Step 6 (for Structured Adventure RPGs): Now it's Personal!
The first time the PCs win a victory against the antagonists, the antagonists strike back.  They take their revenge on the PCs' passions.  The werewolf moot burns down the Chosen's family's home.  The corp that lost their briefcase sends security goons to "question" the Street Samurai's favorite bartender (he didn't talk, but it cost him three teeth and an eye). The vampires frame the agents for the murder of one of their own beloved contacts.

As you're running the game, continue to use the PCs' passions as stakes whenever you can.  Offer them opportunities to achieve or protect or improve things they care about, and set threats against them.  Make everything as personal as you can.

Character Death and New PCs
If a PC dies in your campaign, their passions die with them.  When the player makes a new character, they come in with all new passions.  How should you handle that?

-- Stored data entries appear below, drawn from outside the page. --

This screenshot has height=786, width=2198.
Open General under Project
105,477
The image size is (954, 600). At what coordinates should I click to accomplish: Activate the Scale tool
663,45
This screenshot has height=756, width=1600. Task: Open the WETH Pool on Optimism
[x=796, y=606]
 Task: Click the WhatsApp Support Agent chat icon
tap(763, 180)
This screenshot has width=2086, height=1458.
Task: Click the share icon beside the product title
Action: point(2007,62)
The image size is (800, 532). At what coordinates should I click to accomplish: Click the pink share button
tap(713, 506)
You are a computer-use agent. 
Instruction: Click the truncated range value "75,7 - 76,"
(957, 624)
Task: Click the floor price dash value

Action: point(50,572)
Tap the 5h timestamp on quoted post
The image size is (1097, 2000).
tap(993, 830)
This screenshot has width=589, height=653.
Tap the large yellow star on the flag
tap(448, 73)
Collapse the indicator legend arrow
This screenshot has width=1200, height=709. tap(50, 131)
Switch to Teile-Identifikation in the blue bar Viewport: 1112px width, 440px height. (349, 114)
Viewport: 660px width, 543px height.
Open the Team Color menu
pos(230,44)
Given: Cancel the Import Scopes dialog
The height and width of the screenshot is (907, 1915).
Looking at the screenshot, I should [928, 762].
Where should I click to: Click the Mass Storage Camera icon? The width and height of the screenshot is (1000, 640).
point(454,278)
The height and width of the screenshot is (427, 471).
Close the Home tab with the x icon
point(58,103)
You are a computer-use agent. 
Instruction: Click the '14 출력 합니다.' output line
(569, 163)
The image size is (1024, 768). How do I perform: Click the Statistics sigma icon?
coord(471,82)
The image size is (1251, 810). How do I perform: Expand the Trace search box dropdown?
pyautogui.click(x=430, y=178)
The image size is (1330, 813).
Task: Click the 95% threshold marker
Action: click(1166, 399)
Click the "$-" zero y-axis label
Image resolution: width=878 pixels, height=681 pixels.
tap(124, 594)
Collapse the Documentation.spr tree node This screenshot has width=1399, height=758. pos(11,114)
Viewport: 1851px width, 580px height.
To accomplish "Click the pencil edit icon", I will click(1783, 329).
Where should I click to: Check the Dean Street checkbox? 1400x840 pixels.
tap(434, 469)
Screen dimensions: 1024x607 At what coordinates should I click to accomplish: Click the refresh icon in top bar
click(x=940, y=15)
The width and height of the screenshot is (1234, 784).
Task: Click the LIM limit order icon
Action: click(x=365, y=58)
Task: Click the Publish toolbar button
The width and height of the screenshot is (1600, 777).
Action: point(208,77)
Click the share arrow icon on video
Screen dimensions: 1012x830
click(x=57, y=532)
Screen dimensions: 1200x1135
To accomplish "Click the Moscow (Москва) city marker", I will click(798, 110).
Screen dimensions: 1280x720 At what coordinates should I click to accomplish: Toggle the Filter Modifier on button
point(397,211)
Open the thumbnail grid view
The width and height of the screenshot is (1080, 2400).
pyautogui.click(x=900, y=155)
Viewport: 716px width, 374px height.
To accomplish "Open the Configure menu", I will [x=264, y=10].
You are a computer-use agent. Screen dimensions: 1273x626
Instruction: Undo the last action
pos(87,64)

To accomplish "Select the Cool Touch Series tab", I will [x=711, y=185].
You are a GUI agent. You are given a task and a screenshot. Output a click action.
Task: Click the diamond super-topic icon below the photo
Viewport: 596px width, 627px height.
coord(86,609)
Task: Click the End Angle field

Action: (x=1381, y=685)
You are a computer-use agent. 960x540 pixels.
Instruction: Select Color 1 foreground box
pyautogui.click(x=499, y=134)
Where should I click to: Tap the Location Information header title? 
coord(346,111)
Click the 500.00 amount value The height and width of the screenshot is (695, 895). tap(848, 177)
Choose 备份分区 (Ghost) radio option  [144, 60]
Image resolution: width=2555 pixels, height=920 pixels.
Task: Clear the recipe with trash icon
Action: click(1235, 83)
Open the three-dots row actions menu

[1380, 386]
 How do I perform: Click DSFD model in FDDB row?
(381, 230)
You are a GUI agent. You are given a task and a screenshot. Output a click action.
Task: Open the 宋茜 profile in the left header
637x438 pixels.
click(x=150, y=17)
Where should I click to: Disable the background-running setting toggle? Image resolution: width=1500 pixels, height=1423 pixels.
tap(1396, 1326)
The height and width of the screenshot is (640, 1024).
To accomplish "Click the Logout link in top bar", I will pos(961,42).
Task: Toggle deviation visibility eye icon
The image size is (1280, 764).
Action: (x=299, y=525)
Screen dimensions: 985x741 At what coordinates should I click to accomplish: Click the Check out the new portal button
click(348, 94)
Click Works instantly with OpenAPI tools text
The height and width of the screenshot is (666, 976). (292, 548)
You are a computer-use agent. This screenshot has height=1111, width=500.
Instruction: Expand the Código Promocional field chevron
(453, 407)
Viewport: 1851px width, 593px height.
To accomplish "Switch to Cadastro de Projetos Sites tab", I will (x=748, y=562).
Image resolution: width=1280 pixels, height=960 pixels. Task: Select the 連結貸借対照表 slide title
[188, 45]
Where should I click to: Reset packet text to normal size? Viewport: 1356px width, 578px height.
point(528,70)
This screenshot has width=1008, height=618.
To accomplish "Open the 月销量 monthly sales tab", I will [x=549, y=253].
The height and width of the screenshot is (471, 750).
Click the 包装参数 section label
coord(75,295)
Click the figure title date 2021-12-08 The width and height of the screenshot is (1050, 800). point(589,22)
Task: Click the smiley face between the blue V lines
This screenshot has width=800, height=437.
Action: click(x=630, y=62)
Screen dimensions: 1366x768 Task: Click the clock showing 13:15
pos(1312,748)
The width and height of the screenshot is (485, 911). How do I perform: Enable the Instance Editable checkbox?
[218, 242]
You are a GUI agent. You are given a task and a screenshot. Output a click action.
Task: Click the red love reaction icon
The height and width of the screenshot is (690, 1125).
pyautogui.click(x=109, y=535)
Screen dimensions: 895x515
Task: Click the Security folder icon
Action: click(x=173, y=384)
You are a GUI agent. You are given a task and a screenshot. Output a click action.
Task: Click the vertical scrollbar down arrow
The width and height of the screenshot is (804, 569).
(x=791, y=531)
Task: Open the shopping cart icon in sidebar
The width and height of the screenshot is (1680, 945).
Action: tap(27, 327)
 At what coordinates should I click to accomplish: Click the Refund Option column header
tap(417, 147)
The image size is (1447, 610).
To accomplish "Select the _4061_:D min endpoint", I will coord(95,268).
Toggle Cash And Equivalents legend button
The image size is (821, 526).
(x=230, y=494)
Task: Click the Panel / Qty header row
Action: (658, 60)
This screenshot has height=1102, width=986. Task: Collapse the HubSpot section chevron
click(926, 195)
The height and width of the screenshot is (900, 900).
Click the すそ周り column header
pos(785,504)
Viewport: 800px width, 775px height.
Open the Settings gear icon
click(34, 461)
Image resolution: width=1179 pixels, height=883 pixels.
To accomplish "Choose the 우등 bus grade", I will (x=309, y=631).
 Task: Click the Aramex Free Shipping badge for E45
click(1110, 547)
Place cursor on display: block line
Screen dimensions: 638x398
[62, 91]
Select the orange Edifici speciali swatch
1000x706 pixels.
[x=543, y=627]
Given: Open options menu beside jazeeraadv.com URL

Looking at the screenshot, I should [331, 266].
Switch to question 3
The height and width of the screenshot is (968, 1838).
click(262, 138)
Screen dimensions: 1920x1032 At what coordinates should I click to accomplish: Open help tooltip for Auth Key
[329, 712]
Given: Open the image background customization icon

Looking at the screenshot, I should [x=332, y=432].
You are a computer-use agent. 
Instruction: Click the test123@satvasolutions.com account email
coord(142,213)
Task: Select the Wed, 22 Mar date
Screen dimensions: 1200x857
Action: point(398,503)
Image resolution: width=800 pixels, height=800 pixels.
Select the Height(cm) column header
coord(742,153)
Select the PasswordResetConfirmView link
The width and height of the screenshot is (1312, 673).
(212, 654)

First of all, reserve character death for only the most extreme circumstances. Because you know the PCs all have strong passions, there are literally fates worse than death in your game.  Use those before you get to character death. 

But even if nobody dies, there are still times new characters appear in your campaigns.  What if someone new joins the group halfway in? 

When you get a new PC, treat it like they're playing a module -- see below.  Tell them all the conflicts going on already and ask them to make a character that feels passionately about one or more of the things at stake in the existing conflicts.  The new PC can have other passions as well, of course.  Work up a new villain plan and new villain stuff (henchmen, prophecies, etc.) that targets those.

An Additional Note on Modules
When you're running a campaign from a module, step #1 is very important.  You need to "all but spoil" a lot of the campaign for your players, so that they can make characters that care about things in it. 

If you're running Curse of Strahd, you need to read the whole thing and help the players make characters that care about the themes and goals they'll eventually have in there.  One should be a vampire hunter.  One should have a sister or wife who looks like the twin to Ireena.  Another should be a priest of Lathander, the Morninglord (in a setting where the sun never shines).  And so forth.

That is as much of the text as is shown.